▸ **Entries**:
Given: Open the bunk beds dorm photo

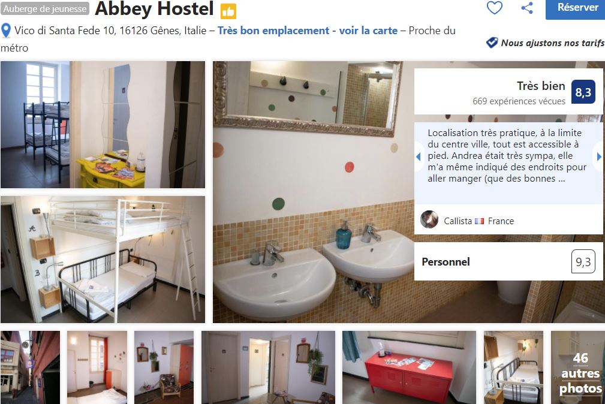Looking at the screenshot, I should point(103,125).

--

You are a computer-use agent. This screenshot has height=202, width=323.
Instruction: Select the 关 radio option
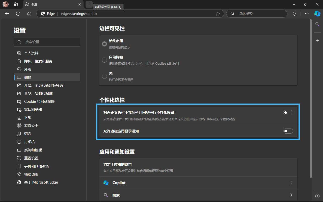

* * *

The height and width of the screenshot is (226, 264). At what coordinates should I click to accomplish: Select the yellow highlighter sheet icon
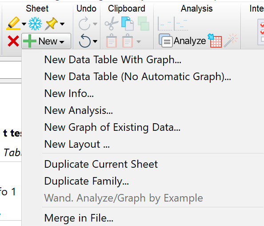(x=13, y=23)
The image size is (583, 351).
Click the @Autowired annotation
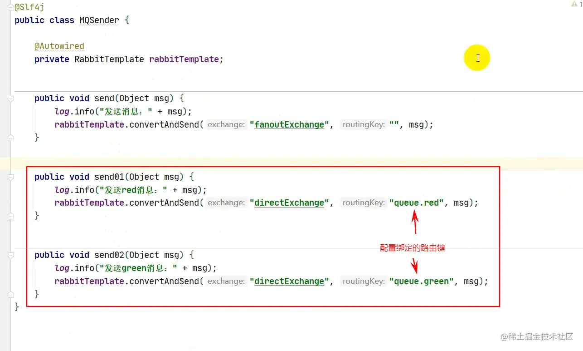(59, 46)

▸ **Challenge**:
Give only the lines of the records starting with the line that contains "You are a computer-use" and going on through the line that contains "Instruction: Select the 关 radio option", with "radio option" changed to "checkbox" and everything else left the same.

▸ **Reply**:
You are a computer-use agent. This screenshot has height=202, width=323.
Instruction: Select the 关 checkbox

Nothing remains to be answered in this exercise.